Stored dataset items
►

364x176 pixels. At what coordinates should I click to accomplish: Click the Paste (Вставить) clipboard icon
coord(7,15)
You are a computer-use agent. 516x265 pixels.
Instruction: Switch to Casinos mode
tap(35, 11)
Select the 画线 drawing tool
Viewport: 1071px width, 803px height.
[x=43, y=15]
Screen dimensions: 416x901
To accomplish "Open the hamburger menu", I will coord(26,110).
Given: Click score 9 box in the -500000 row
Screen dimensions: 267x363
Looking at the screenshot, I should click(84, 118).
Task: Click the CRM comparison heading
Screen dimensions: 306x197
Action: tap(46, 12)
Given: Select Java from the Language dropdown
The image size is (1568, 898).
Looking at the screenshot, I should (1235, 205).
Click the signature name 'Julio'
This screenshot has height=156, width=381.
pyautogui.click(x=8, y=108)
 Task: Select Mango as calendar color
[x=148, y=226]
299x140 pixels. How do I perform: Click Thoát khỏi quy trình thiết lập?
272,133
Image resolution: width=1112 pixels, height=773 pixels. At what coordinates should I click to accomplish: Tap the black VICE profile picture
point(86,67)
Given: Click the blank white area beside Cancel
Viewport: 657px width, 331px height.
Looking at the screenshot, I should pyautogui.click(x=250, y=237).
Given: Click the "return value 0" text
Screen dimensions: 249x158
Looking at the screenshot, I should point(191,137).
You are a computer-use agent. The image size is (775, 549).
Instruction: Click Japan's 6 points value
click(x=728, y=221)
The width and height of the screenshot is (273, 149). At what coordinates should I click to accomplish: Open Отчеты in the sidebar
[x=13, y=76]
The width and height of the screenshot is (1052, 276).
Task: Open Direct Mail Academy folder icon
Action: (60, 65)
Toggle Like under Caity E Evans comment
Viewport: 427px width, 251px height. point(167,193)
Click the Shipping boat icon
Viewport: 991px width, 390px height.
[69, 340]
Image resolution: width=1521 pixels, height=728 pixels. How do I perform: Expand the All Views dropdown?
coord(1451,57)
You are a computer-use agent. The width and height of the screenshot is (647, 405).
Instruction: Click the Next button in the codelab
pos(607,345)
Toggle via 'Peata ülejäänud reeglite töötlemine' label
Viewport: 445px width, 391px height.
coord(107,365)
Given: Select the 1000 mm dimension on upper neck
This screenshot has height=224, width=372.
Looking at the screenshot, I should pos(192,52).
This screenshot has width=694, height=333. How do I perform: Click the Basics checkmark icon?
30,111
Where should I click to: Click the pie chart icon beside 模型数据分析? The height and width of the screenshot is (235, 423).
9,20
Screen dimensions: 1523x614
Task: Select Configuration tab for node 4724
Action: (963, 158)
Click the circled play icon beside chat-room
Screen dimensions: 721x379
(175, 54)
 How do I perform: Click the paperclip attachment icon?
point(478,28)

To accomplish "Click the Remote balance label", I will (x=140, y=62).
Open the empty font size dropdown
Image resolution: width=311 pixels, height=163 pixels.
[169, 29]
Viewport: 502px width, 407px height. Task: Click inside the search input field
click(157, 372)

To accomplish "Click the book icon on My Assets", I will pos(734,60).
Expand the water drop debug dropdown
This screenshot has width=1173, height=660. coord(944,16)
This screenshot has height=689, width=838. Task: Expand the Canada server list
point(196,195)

◄

[TASK DIRECTIONS]
State the number of lines in the data that carry "agent", and add nothing to it.

[ANSWER TO THE PROBLEM]
3